With Audrey's fifth birthday fast approaching next week, the little girl, a fan of Paw Patrol and Barbie, returned to the hospital on Friday to celebrate her continued good health with her hero surgeon.
Audrey reckoned Dr Rampersad was "amazing".
And what does she want to be when she grows up?
"A doctor and a nurse," she reckoned.
For Dr Rampersad, himself a father of four children with a fifth on the way, seeing Audrey not only surviving but thriving was deeply rewarding.
"I'm very happy to see that," he said.
"She had a rocky course, she had to have more operations than most prem babies but she's done very well.
"Kids are so resilient, even with major life-threatening conditions. And being able to help them on the path to a normal life is so rewarding - it's why paediatric surgeons choose this profession."
Dr Rampersad said it was also uplifting for the whole team that helped Audrey to get through - including the nurses and doctors in the Neonatal Intensive Care Unit and the anaesthetist who had to be so precise as Audrey underwent surgery when just half the size of the average newborn.
Audrey's parents are both health professionals - mum Rowena is a nurse at the North Canberra Hospital and dad Jide is an emergency department staff specialist at Canberra Hospital.
But nothing could prepare them for the shock and terror of their daughter being born at just 29 weeks on November 23, 2018 at the Canberra Hospital.
She had been due to be born in February of the following year but that day in November Rowena noticed the baby was not moving as much and went in to the hospital to get checked.
"I went to work that day and had her that night," Rowena said.
The duodenal atresia, a condition that stopped liquids and food from passing through her stomach into the rest of her intestine, had been diagnosed before Audrey was born.

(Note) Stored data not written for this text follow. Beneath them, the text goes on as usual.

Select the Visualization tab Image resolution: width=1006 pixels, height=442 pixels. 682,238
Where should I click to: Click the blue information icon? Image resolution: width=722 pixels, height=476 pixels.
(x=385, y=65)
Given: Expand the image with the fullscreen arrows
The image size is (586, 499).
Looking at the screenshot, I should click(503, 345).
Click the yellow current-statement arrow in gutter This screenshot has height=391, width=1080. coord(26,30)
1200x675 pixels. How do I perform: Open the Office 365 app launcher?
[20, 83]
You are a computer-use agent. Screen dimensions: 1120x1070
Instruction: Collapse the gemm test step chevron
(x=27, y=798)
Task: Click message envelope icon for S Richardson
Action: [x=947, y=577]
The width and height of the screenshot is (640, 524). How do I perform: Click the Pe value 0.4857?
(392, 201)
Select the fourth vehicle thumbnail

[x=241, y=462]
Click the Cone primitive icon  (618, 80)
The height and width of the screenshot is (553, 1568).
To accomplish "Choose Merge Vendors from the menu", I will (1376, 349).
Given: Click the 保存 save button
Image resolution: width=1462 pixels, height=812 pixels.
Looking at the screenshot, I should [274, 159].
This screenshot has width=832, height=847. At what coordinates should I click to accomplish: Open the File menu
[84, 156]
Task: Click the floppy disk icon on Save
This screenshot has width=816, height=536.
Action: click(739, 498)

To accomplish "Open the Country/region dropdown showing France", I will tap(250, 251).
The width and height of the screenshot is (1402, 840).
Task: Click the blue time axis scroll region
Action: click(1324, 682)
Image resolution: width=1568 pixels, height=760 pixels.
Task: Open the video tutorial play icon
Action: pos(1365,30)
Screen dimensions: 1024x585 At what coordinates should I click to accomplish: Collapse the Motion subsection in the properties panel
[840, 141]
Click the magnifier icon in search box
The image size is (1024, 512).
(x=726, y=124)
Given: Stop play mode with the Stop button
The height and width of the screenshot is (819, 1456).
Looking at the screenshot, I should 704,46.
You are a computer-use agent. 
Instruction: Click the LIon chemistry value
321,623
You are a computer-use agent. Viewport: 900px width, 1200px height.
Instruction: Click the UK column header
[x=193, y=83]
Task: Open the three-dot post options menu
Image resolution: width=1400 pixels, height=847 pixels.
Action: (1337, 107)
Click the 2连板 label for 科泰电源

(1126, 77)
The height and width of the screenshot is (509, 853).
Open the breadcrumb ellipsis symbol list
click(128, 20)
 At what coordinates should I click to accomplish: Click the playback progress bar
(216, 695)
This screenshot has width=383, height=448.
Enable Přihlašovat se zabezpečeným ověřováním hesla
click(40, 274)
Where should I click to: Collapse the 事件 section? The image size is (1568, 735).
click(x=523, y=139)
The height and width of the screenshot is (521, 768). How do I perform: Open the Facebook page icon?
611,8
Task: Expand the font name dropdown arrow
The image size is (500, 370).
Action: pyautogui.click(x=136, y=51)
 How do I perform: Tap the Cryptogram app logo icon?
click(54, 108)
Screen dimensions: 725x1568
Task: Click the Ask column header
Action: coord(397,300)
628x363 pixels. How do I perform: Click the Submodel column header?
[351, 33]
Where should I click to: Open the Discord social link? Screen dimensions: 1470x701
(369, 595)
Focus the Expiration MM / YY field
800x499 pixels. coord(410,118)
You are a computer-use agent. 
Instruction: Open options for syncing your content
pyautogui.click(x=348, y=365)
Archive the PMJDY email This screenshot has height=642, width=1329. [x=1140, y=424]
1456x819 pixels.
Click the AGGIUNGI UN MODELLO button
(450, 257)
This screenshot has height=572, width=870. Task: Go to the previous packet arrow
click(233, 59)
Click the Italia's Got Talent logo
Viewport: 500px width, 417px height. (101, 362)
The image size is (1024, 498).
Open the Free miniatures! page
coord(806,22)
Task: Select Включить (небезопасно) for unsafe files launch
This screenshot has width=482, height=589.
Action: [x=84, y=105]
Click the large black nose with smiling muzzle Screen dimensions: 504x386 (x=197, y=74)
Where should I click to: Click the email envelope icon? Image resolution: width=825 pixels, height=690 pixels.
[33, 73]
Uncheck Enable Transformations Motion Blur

To fix that condition, Dr Rampersad performed groundbreaking laparoscopic surgery on Audrey when she was 20 days old, making her one of the tiniest babies to undergo such a procedure.
He said it was a complex, delicate procedure, the first of its kind in Canberra, but the keyhole surgery meant she was left with tiny nicks on her body rather than a big cut in in her abdomen and major scars across her torso.
"We have in paediatric surgery, four surgeons with the ability to treat complex and difficult conditions in Canberra," he said.
"We often have patients travelling to Sydney in the belief they will get better care, when the same care or sometimes better exists locally in Canberra."
Rowena said Audrey was fed with a tube for the first year of her life but now "eats anything and everything". Chocolate is her favourite.
While her health would be checked regularly, Audrey had no ongoing issues.
"She's fine, she's reached all her milestones, she's taller than average," Rowena said.
"She loves any music she can dance to. She's very social. She's the kid at preschool everyone wants to be friends with."
Rowena said the family owed everything to Dr Rampersad.
"You saved her life," she said to him.